== Material to process ==
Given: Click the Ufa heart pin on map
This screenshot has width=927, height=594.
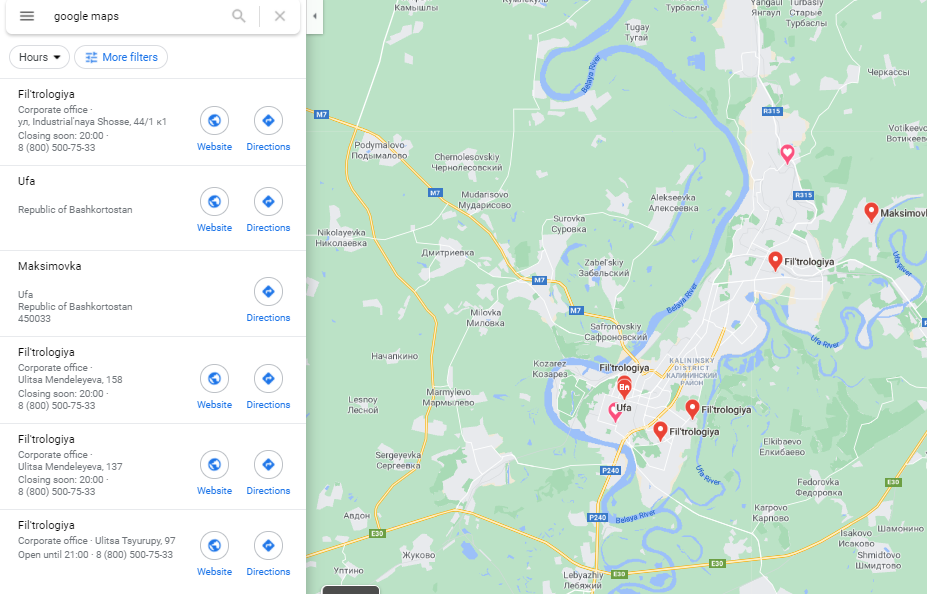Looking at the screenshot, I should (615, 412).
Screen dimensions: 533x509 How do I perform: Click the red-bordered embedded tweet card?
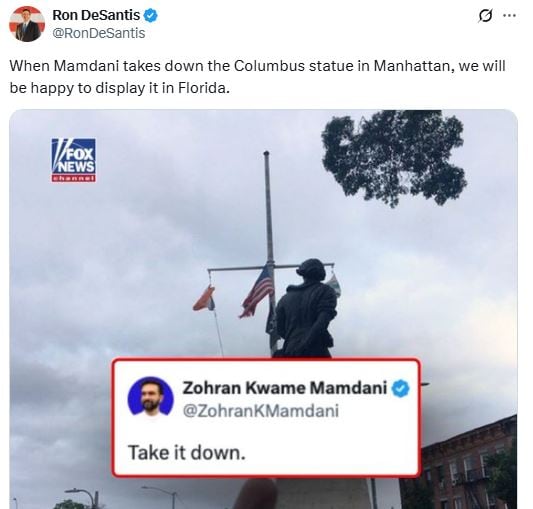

---

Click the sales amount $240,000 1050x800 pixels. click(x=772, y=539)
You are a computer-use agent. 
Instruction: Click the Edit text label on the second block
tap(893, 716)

== What the task requires ==
In the entries above, find the line that contains "Given: Click the Ufa heart pin on map" and the line that contains "Screen dimensions: 533x509". Reproduce exactly those two lines and every line between them, but not the pictures.

== Answer ==
Given: Click the Ufa heart pin on map
This screenshot has width=927, height=594.
Looking at the screenshot, I should (615, 412).
Screen dimensions: 533x509 How do I perform: Click the red-bordered embedded tweet card?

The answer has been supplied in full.